When Barry County gets a snowstorm that produces levels above knee high, it is usually in the early spring. There are reasons for this, principal above them being the usual flow of moisture from the gulf regions and its meeting of cool weather out of the north. Such a collision was evident over the south part of the county throughout the day Tuesday. Measurements of 18-20 inches resulted in school cancellations, business and commerce went to a virtual standstill as firms closed for the day Tuesday. Power outages were widespread along the south part of Table Rock Lake served by Carroll Electric Co-op. Barry Electric had three lines out in remote areas serving about 200 people. The Horner community was out near Cassville for sometime. While the area took on the look of a winter wonderland, highway and road district crews got on the wet snow and made travel possible Wednesday morning. Most damage in the storm could have been to boat docks on Table Rock that were breaking and sinking from the heavy snow on roofs. Snow fell in the area from about daylight Tuesday through just after dark that evening. Five miles north of Monett there was no snow reported at 3 p.m. Tuesday.

— Hobbs graduates

A Cassville student, Cary J. Hobbs, has graduated from Franklin Technical College in Joplin as a licensed practical nurse. He was among 21 in the class and is now employed in Carroll County Hospital, Berryville, Ar.

— Water Table Dropping Calls For Treating Wells

Plans are in the making for Cassville to bid a project this summer to chlorinate the municipal water system in an effort to elimitate odors in the system. Water users in the city continue to experience sulphur smells in the water after two new wells were cut into the system late last year. Mayor Rolland Meador, responding to questions at a city council meeting Monday night, explained officials have investigated the system and found no problems with purity of safe standards, but noting general dropping of water tables could be causing some of the problems. Going to a drawing board, Meador said Cassville’s existing sources of water, three in use at the time of $1.1 million being spent on drilling two new wells and installing towers, probably experienced a lowering of water levels with the addition of new sources in the water supply level. The water table lowering has been developing over a period of years as deep-level sources are tapped and consumption continues on the rise. Meador said Monday that accumulations on existing well walls might be flaking into the system as pumps are lowered, as has been the case in two of the three main wells. Chlorination of the system, expected to eliminate some of the odor problems, would begin after a program is developed and bids are accepted this summer. The mayor said city public works departments had been advised by project engineers and the Missouri Department of Natural Resources that some of the problems being currently experienced, would show improvement as the system is used more.

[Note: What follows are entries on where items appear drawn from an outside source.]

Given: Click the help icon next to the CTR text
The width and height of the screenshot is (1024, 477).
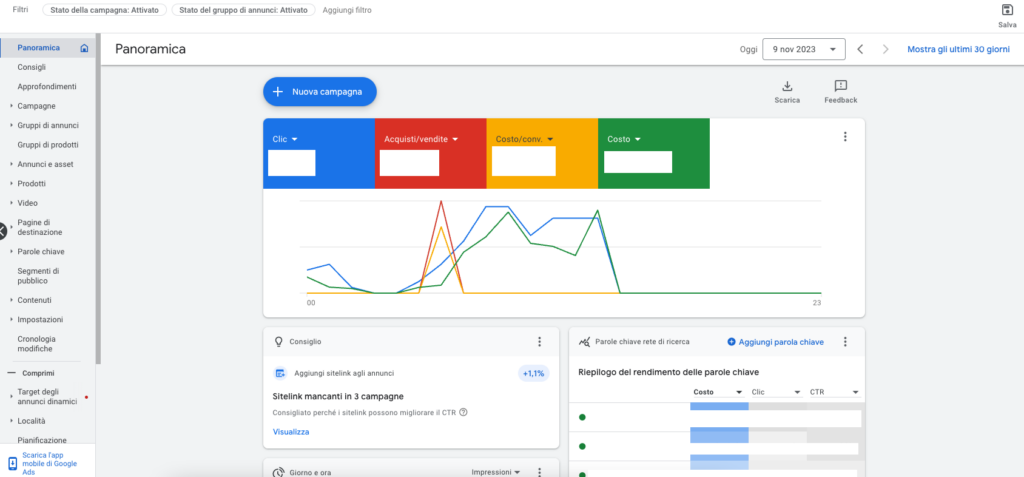Looking at the screenshot, I should (x=464, y=412).
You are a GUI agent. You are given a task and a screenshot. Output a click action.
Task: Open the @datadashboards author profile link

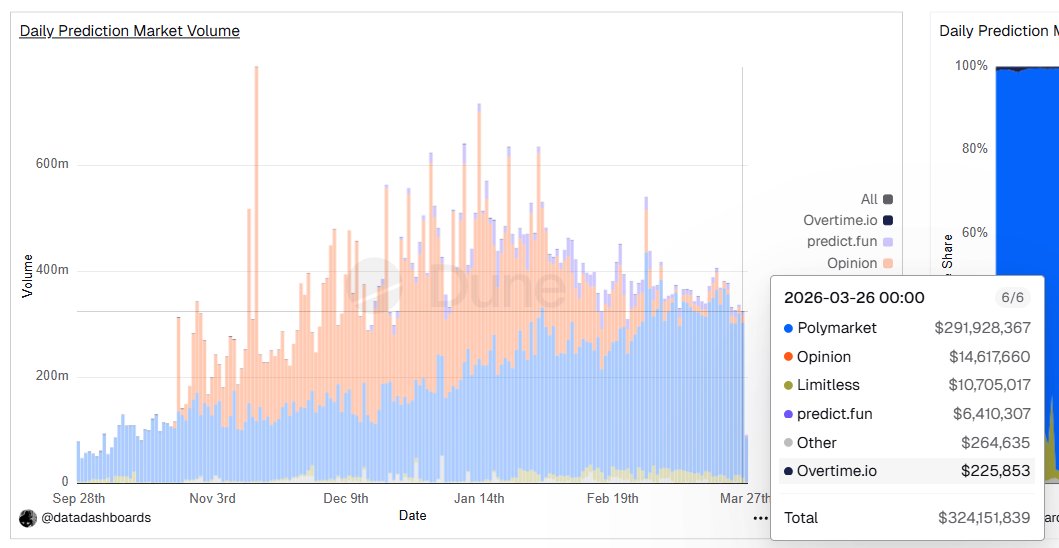coord(95,518)
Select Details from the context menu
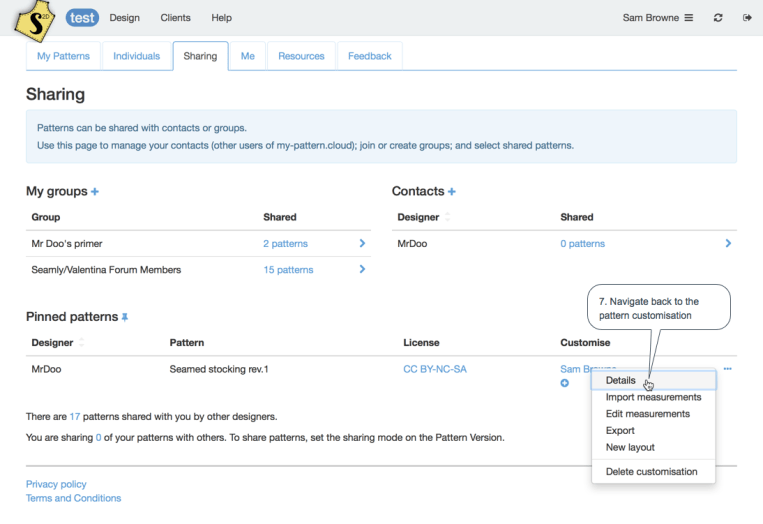Image resolution: width=763 pixels, height=524 pixels. [x=621, y=380]
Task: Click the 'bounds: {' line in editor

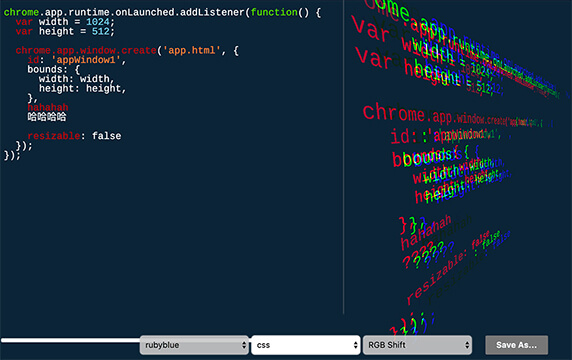Action: point(54,69)
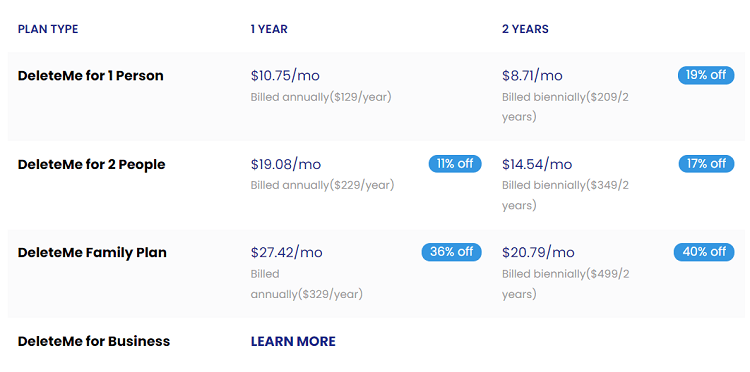Click the 2 YEARS column header
750x372 pixels.
tap(525, 29)

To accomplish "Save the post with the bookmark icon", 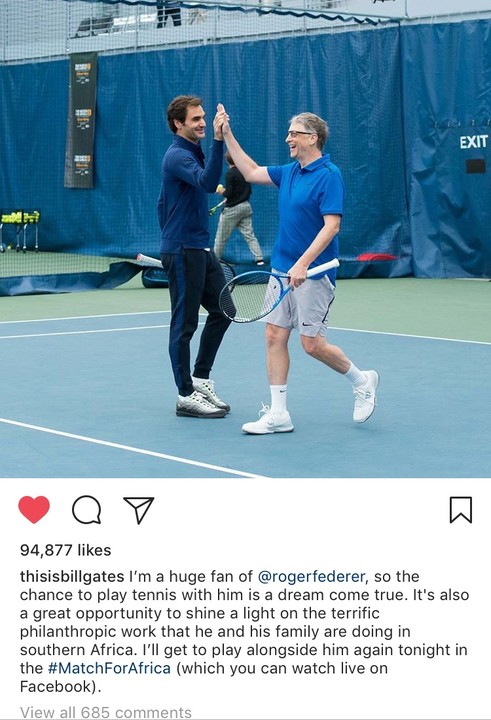I will coord(461,510).
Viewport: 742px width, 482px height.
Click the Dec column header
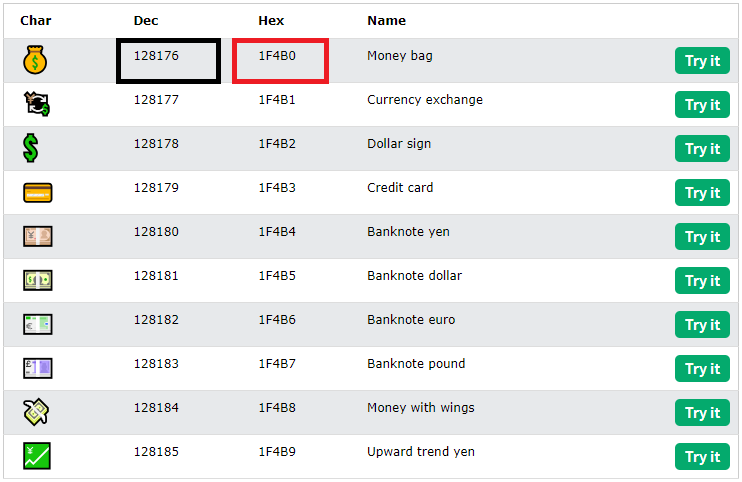146,21
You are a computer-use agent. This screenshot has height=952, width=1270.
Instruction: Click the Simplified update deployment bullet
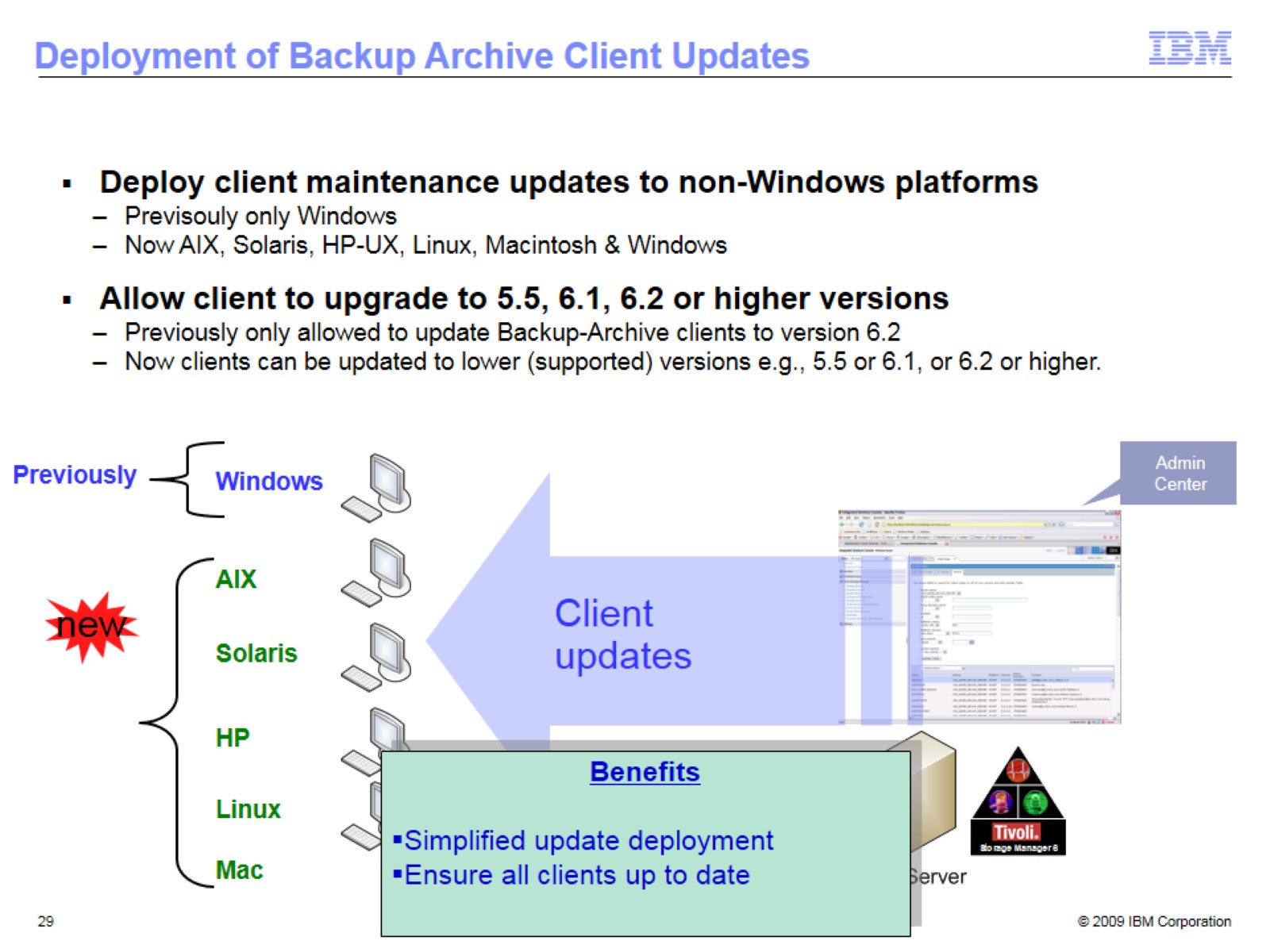point(583,840)
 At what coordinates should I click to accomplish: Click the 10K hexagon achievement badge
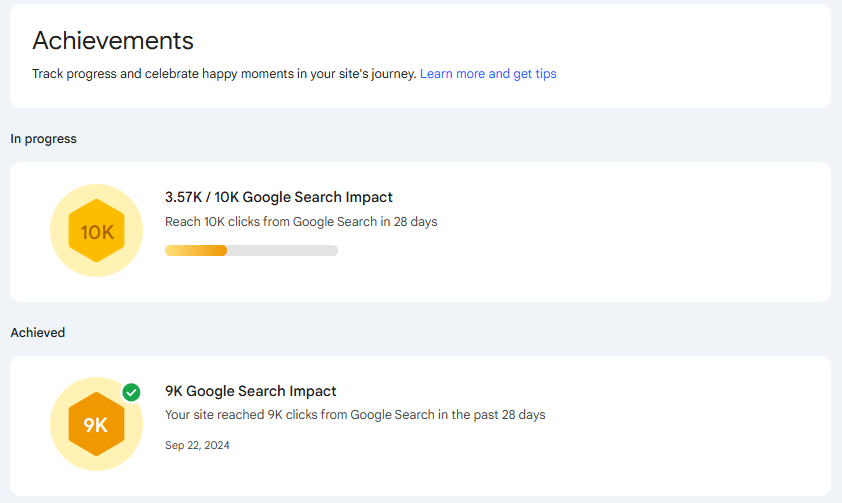pyautogui.click(x=97, y=232)
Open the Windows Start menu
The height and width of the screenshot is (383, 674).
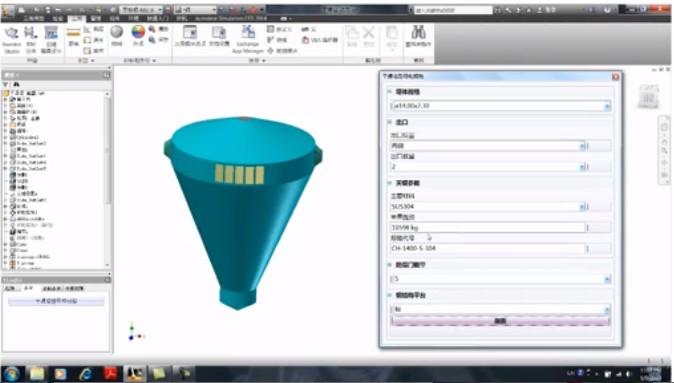coord(12,374)
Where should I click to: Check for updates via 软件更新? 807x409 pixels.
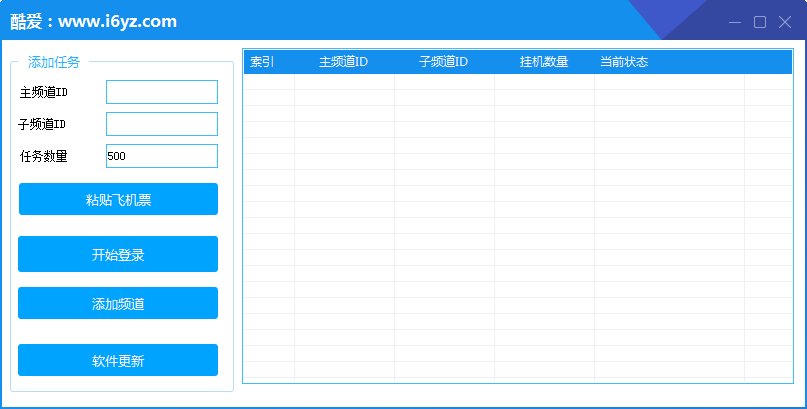coord(118,360)
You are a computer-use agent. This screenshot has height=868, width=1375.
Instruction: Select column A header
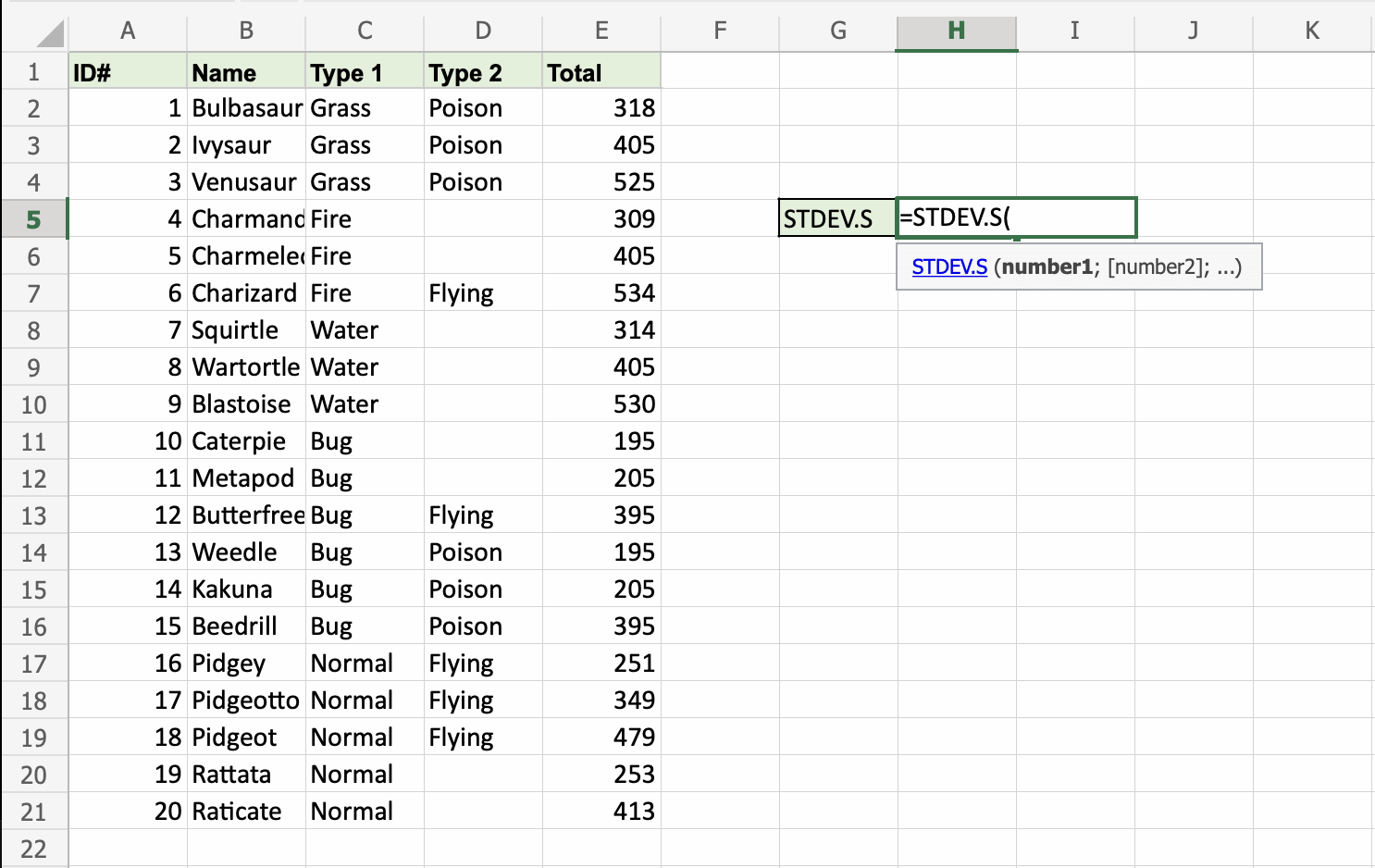click(x=127, y=31)
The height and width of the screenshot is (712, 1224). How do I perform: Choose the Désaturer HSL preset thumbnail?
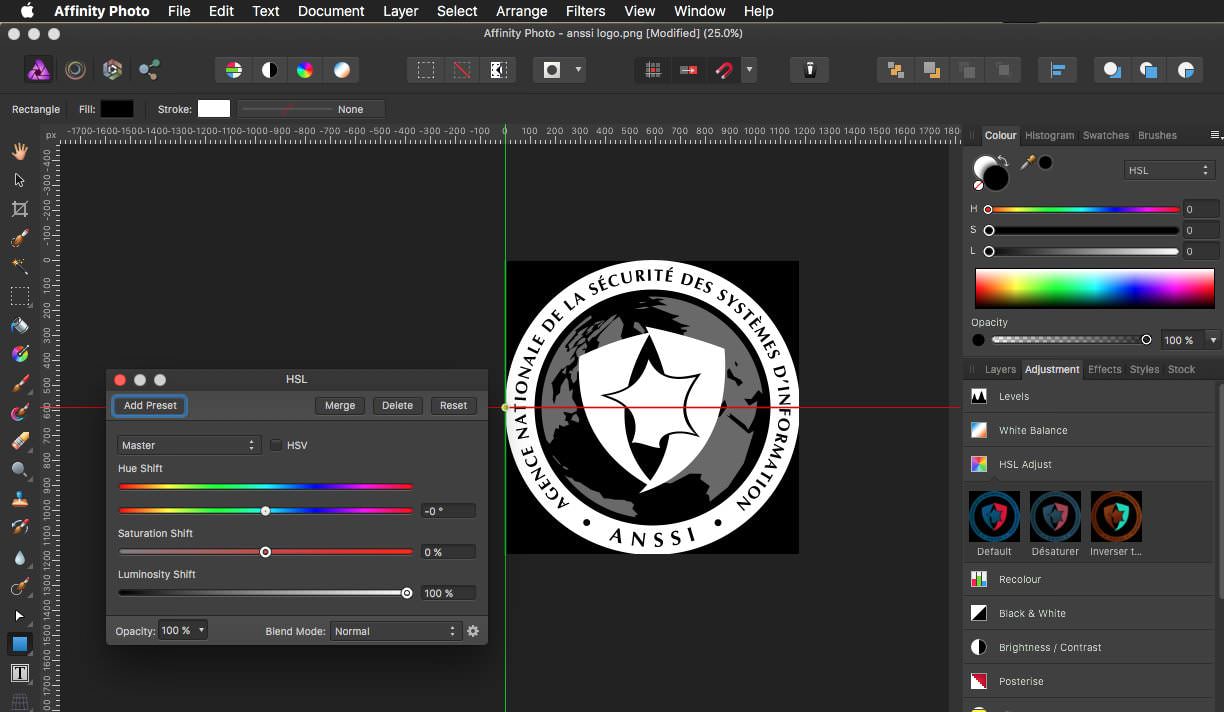pos(1055,516)
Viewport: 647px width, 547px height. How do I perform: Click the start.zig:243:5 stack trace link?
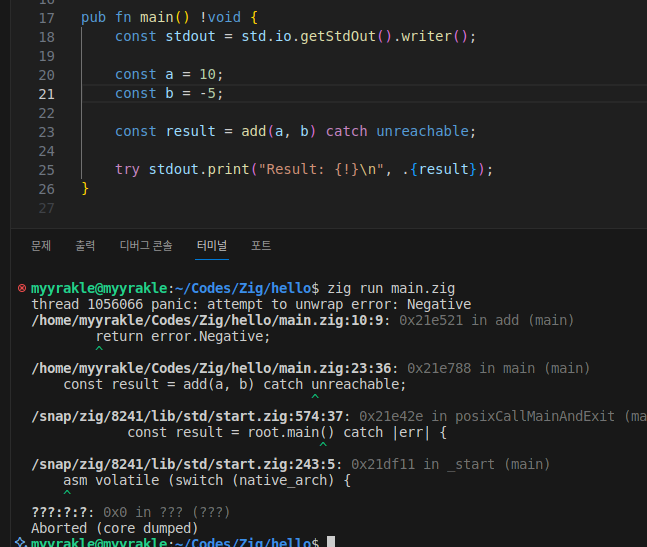[x=187, y=464]
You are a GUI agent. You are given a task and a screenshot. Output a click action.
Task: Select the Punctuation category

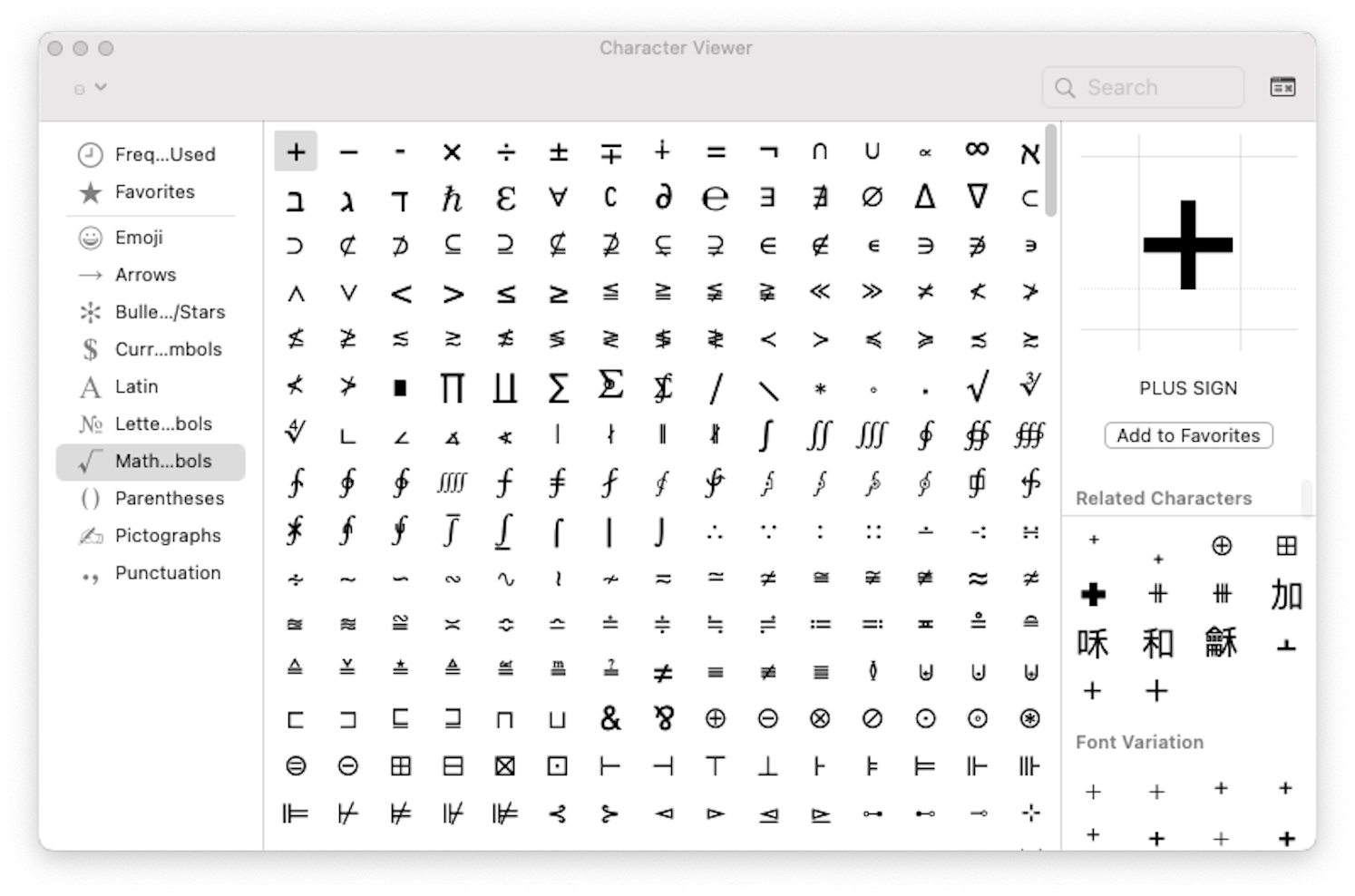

Some problems have resulted after repairs are completed when higher pressure broke old distribution lines and larger lines were installed from the new tower locations. Covering an individual problem, Cassville Senior Housing Authority’s complex on Townsend Street had two representatives at the council session. Truman Baker and Bill Beck were inquiring into water quality at the project. City response to the problem is that the apartments are served on a dead end line with residents among the lowest users of water for the number of people residing in the duplexes. A suggested looping of the water line to create constant flow of water through the system will be investigated. Costs of the project have not been determined.